WHAT IS NEEDED:
From the entries below, transcribe exactly the lines between the line holding "Open the Animate panel icon" and the line holding "Given: Click the 收藏 (favorite) icon", inclusive; skip all other lines.

SUPPLIED DATA:
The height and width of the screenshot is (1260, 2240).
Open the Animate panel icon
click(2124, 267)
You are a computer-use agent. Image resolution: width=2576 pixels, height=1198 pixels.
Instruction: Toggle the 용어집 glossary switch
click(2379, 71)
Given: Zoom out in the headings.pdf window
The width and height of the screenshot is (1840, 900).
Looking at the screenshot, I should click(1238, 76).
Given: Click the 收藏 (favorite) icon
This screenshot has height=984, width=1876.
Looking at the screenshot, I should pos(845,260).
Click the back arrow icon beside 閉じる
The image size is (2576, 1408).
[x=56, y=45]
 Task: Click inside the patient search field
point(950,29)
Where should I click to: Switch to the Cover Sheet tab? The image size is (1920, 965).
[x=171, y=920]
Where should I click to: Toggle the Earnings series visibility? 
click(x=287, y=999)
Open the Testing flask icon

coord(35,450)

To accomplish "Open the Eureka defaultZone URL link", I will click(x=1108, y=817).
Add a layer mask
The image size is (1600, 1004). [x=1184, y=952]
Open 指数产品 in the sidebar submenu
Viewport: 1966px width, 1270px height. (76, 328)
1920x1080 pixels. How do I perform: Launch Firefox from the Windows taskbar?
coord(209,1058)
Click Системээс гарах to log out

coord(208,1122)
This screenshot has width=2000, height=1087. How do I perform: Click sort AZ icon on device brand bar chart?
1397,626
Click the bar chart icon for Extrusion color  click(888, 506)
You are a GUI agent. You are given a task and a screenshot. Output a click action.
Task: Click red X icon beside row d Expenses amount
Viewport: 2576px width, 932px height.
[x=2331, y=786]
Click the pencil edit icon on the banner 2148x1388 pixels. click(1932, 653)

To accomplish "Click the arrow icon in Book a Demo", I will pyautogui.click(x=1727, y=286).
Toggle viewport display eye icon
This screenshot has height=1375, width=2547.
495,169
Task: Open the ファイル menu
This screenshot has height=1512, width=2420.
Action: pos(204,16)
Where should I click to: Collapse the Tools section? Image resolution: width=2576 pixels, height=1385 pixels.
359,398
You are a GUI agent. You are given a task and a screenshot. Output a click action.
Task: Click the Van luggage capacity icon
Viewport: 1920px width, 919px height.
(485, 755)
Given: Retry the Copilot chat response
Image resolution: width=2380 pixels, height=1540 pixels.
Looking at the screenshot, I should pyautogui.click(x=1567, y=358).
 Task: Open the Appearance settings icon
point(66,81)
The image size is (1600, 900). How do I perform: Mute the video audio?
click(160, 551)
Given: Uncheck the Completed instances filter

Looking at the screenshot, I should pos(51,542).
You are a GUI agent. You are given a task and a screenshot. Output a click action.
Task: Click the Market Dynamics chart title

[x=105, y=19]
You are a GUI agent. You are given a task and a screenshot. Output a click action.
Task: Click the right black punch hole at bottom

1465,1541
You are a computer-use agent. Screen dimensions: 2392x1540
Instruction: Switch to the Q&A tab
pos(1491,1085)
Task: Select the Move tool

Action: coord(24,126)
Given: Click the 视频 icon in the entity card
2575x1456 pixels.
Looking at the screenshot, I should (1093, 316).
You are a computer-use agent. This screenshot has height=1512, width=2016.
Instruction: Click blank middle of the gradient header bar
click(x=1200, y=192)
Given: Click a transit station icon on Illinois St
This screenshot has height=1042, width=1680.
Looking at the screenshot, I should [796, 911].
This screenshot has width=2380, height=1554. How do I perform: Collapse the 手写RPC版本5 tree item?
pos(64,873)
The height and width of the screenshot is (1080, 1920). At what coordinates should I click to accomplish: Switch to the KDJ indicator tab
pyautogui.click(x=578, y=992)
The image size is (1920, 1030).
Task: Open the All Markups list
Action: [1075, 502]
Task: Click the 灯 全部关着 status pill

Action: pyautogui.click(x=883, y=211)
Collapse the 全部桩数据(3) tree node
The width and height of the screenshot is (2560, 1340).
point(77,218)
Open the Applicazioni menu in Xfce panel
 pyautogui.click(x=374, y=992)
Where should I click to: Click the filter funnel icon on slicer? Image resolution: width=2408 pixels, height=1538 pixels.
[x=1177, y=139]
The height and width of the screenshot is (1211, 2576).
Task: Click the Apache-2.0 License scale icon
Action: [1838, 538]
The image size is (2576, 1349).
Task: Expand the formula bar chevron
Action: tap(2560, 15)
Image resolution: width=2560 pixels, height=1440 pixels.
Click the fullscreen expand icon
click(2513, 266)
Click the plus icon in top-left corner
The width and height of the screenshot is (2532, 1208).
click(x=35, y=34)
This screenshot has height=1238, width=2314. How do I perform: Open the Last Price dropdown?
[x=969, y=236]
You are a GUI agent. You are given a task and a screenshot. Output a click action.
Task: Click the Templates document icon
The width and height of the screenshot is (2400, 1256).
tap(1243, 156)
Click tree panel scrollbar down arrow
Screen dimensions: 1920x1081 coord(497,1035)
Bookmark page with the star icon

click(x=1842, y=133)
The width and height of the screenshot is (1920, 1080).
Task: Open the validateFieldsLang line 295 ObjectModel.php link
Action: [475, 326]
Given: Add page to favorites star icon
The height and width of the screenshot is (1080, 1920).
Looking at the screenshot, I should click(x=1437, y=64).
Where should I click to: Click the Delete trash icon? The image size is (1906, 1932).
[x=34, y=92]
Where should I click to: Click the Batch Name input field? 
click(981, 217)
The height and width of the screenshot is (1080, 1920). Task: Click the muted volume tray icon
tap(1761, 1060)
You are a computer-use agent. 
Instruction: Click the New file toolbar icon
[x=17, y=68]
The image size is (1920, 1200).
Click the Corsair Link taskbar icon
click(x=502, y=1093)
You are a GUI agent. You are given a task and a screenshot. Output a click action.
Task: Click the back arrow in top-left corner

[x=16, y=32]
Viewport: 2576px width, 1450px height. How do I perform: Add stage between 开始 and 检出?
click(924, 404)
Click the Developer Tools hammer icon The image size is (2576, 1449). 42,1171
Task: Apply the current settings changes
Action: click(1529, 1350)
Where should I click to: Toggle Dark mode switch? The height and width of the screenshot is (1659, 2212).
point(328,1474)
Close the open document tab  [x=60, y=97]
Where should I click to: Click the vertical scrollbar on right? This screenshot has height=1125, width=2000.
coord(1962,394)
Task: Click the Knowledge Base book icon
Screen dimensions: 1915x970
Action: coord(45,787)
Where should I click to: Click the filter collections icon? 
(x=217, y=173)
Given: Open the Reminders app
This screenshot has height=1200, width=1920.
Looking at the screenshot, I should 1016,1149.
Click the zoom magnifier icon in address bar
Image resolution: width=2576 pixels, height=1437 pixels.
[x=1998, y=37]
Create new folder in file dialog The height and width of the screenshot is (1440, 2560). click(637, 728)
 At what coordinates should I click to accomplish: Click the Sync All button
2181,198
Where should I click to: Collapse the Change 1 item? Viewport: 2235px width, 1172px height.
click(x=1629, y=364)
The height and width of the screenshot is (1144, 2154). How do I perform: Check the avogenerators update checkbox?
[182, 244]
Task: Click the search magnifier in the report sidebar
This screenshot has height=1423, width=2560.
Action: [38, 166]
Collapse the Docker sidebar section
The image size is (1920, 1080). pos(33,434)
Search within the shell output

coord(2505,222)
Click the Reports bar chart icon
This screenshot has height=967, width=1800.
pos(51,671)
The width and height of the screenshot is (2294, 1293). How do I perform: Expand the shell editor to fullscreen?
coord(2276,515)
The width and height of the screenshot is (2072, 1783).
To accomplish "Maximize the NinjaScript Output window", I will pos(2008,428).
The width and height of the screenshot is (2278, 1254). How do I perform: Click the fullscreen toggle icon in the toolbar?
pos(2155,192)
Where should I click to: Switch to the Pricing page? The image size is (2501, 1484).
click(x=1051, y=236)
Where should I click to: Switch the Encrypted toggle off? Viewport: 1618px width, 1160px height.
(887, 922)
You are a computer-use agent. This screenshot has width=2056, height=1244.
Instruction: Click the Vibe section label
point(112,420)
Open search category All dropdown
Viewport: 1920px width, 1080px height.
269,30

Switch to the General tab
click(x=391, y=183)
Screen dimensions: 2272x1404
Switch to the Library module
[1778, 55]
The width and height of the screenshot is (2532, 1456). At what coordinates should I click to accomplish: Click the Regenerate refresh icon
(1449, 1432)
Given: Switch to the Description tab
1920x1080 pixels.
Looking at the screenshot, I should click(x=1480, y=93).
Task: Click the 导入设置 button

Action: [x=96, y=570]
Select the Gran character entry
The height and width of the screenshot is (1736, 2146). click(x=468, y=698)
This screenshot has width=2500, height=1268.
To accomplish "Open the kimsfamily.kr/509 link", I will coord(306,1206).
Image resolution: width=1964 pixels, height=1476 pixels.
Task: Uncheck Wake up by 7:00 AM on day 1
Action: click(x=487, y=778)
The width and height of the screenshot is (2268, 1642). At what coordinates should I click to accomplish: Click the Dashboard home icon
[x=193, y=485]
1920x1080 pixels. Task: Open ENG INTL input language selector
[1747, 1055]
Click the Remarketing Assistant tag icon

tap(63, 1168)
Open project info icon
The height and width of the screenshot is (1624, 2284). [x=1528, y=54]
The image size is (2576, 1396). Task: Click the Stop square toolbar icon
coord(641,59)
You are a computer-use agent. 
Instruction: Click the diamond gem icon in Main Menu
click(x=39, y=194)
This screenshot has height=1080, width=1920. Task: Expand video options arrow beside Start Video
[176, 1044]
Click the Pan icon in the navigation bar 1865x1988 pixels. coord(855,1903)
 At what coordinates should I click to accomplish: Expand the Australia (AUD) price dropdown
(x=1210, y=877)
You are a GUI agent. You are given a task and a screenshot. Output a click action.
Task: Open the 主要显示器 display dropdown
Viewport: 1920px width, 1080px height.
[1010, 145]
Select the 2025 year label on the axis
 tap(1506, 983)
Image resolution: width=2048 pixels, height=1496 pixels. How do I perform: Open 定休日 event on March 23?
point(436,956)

ANSWER AREA:
Open the Animate panel icon
click(2124, 267)
You are a computer-use agent. Image resolution: width=2576 pixels, height=1198 pixels.
Instruction: Toggle the 용어집 glossary switch
click(2379, 71)
Given: Zoom out in the headings.pdf window
The width and height of the screenshot is (1840, 900).
Looking at the screenshot, I should click(1238, 76).
Given: Click the 收藏 (favorite) icon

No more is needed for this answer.